Question: I need help completing my Exploratory Data Analysis (EDA) for a project. My goal is to create an EDA section that is strong enough to
I need help completing my Exploratory Data Analysis (EDA) for a project. My goal is to create an EDA section that is strong enough to earn full points in rubric areas for relevance, analysis, and visualization quality. To do that, I need support planning out what my EDA should include and how to structure it.
I want the EDA to clearly meet these goals:
Fully explore all important variables in the data
Use visualizations that are appropriate, clear, and visually appealing
Explain what each plot means and how it relates to the research question
Demonstrate analytical reasoning, not just charts with no explanation
Connect results to the research question logically and clearly
My research question:
Do countries that consume more gluten have higher rates of Celiac disease?
What I need from you:
Please help me outline an EDA plan that includes:
Which variables from each dataset are most important to analyze
Recommended visuals (maps, scatterplots, histograms, correlations, etc.)

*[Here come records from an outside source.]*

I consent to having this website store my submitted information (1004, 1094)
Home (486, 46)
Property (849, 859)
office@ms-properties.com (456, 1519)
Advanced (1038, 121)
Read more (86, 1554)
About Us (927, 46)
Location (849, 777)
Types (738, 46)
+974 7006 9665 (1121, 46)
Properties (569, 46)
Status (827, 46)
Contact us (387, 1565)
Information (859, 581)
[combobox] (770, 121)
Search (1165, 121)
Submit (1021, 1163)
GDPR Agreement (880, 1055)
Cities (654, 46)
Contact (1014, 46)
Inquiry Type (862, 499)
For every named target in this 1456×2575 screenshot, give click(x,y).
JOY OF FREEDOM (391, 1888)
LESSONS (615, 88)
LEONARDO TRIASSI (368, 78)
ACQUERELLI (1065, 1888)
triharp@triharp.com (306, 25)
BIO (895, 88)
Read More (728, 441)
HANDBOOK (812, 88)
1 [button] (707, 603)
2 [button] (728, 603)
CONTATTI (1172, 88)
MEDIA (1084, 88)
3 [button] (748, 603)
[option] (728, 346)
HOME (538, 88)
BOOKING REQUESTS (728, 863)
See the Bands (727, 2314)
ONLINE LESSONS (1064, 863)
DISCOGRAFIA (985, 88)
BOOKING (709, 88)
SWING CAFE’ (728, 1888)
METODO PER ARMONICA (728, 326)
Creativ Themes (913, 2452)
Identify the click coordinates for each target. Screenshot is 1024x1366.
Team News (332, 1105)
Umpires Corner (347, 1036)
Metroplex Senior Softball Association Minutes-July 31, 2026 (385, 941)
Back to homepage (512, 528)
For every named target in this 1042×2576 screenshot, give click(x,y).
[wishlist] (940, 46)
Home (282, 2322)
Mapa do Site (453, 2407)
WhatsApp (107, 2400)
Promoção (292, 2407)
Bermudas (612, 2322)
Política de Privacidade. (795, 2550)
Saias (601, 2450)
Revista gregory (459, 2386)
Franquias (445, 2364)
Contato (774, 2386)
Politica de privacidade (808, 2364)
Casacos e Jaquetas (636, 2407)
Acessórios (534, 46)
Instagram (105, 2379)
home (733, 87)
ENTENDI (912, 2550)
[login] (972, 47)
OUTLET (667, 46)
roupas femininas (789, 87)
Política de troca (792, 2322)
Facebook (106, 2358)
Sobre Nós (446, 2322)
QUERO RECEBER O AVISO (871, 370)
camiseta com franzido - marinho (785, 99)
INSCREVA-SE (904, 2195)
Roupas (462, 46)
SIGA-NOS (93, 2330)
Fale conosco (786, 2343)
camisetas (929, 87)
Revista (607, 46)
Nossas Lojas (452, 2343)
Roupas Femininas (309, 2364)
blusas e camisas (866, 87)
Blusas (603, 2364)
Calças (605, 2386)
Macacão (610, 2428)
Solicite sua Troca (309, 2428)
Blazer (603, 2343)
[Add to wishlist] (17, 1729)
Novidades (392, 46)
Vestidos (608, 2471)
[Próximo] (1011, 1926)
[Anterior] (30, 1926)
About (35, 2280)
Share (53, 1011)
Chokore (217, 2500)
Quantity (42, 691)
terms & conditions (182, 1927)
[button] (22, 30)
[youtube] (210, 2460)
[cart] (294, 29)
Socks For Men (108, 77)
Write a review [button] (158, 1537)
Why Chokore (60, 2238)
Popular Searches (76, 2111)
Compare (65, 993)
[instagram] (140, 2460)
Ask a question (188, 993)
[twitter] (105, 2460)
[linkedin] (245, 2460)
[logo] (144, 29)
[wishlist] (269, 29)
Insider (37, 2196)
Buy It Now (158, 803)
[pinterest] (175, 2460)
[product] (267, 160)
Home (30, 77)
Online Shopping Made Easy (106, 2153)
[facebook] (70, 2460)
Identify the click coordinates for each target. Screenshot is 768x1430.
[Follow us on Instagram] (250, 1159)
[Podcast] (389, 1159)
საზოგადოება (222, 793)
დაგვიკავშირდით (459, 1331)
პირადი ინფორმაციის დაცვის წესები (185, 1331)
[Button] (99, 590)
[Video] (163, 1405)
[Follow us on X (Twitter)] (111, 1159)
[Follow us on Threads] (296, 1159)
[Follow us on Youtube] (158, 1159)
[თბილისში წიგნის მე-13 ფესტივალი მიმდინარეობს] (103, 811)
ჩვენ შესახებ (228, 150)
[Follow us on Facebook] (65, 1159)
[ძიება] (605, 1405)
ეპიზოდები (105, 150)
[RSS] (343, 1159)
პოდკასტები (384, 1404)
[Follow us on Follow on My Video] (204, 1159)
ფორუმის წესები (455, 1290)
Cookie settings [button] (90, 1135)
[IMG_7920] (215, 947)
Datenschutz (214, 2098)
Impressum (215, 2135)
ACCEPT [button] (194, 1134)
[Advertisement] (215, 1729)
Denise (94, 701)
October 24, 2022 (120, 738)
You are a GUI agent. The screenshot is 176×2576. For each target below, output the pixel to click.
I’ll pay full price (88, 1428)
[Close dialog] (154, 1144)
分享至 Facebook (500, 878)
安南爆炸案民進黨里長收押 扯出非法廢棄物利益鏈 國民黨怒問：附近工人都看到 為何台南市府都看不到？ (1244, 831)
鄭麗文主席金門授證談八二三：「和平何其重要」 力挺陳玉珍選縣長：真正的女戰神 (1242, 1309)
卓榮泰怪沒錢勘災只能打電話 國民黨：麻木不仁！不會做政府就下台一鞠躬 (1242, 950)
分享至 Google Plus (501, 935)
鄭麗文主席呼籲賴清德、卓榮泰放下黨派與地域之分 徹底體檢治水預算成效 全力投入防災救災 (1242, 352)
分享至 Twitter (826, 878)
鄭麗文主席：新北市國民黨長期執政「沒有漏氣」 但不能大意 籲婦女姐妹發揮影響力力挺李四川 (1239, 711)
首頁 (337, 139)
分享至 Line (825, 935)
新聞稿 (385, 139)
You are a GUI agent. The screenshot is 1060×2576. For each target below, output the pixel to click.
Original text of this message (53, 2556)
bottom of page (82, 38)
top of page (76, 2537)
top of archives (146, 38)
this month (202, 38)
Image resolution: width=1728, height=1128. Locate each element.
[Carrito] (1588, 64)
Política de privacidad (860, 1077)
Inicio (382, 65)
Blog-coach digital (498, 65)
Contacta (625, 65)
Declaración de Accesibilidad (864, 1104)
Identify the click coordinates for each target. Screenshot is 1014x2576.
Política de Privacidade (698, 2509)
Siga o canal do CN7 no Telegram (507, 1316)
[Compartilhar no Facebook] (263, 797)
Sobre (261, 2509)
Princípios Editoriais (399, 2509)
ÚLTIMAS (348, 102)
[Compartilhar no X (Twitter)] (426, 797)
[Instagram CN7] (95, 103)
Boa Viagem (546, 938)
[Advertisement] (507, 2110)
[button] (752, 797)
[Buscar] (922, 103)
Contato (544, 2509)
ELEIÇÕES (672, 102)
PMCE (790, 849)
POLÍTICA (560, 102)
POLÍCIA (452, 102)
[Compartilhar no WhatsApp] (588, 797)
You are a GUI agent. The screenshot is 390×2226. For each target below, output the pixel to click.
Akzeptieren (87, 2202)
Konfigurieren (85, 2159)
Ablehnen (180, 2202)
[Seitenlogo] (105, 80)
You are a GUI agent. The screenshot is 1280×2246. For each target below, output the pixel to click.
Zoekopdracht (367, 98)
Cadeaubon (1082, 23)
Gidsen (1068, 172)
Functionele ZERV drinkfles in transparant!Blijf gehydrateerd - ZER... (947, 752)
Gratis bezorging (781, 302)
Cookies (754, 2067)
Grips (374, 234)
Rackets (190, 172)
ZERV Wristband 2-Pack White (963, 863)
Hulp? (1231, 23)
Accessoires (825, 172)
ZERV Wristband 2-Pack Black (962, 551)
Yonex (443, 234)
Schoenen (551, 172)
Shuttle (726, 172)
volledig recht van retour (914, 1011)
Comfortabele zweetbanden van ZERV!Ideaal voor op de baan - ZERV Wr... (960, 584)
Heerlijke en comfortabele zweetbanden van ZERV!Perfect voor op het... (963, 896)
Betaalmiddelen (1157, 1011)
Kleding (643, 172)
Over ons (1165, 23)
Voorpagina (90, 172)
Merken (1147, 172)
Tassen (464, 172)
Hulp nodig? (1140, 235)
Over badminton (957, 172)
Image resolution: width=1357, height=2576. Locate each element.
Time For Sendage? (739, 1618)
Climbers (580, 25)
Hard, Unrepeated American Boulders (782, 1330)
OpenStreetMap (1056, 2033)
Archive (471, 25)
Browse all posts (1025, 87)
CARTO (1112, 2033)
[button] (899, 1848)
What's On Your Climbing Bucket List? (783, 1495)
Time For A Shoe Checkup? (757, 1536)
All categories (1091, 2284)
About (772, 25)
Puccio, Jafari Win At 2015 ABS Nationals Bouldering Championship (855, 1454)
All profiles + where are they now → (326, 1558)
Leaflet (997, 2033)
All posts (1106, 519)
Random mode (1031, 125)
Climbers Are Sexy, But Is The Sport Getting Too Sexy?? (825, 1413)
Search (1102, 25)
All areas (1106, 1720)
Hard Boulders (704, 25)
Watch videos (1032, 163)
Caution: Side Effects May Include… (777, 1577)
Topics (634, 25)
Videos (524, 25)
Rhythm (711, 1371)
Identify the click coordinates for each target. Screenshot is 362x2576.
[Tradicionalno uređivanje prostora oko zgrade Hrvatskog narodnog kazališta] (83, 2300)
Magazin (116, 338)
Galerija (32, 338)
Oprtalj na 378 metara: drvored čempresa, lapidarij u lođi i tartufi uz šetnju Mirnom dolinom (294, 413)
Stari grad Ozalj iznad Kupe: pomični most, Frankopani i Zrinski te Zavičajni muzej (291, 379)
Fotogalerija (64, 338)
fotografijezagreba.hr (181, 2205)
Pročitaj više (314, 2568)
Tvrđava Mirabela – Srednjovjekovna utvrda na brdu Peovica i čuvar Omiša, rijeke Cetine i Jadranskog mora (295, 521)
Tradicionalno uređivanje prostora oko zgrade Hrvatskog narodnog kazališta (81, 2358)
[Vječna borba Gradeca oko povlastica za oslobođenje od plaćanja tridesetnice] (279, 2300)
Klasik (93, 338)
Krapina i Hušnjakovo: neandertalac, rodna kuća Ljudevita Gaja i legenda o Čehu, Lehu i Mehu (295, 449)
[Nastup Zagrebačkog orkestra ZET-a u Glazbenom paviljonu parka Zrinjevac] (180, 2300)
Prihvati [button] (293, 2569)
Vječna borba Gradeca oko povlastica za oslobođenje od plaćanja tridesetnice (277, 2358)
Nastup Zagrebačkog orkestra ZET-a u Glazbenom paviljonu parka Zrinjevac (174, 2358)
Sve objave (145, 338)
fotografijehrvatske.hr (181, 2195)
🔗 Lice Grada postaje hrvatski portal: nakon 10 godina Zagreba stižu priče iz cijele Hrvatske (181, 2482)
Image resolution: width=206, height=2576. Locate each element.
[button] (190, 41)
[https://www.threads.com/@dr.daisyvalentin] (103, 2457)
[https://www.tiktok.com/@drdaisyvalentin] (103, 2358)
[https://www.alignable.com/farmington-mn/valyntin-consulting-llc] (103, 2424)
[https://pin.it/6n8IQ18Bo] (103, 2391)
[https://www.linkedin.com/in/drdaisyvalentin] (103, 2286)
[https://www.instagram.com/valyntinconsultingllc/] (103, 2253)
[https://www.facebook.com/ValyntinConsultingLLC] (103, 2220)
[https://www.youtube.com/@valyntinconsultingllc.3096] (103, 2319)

What each visualization should reveal or help answer
How to word the interpretation and insights under each plot
How to make the EDA complete, deep, polished, and visually strong
The goal is a detailed outline I can follow to fully complete the assignment.Here is the data provided:
Data overview
Dataset #1
- Dataset Name: Grain Consumption By Country For 2023
- Link to the dataset: Downloaded from: https://www.fao.org/faostat/en/#data/FBS
- Number of observations: 492
- Number of variables: 8
- Important variables:
- Country: The country the data is for
- Food Type: The type of food being measured based on its ingredients (wheat, barley, or rye)
- Food Supply By Weight: The available supply of a food type in the country in 2023 per person (in kg per capita)
- Daily Caloric Food Supply: The average daily supply of a food type in the country in 2023 per person (in kcal per capita per day)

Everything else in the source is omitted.